To zła wiadomość dla japońskiego rządu, który za wszelką cenę próbuje pchnąć kraj z powrotem na ścieżkę szybkiego wzrostu po latach stagnacji. Mają w tym pomóc szeroko zakrojone działanie i reformy gospodarcze.
Będzie lepiej?
Mimo rewizji danych z III kwartału, analitycy oceniają, że w kolejnych kwartałach rządowa polityka przyniesie efekty i gospodarka przyśpieszy.
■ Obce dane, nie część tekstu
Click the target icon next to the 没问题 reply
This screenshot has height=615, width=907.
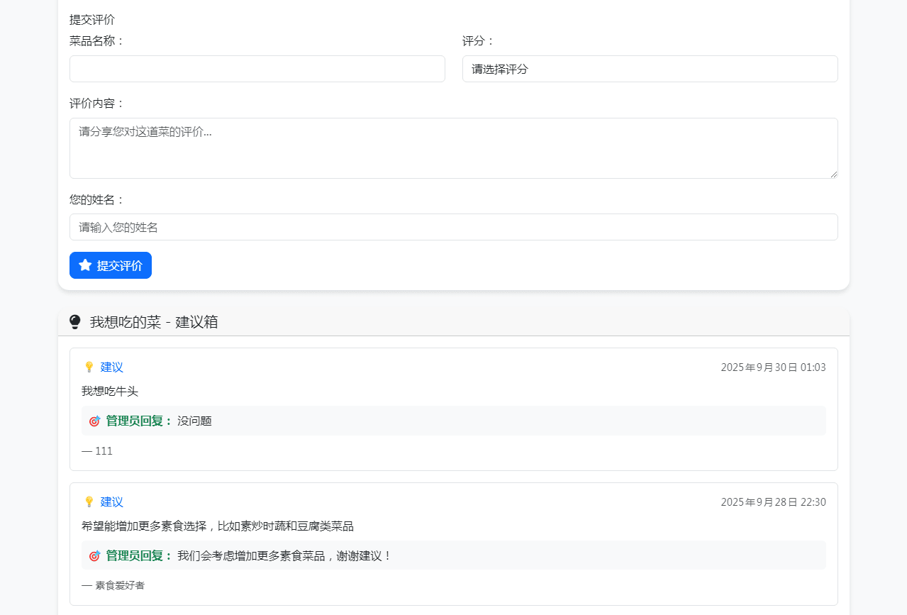coord(94,421)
- Już teraz widać oznaki ożywienia w eksporcie i wydatkach kapitałowych, więc nie jestem pesymistą co do przyszłości - ocenia w rozmowie z BBC News Yasuo Yamamoto, starszy ekonomista z Mizuho Research Institute w Tokio. - Wzrost powinien przyśpieszyć z powrotem w czwartym kwartale. Wtedy, ze względu na zapowiedzianą na przyszły rok podwyżką podatku od sprzedaży, powinien wzrosnąć popyt krajowy - dodaje.
W październiku premier Shinzo Abe zapowiedział, że od 1 kwietnia 2014 r. podatek ten wzrośnie z 5 do 8 proc. Ta podwyżka ma pomóc w zmniejszenia zadłużenia Japonii, które wynosi teraz ponad 230 proc. PKB.
Z drugiej strony wyższy podatek może ograniczyć wydatki. By zrównoważyć to zjawisko, Abe zamierza wesprzeć gospodarkę gigantycznym pakietem stymulacyjnym wartym ok. 5,5 bln jenów (ok. 54 mld dol.). Rząd zaakceptował go w ubiegłym tygodniu.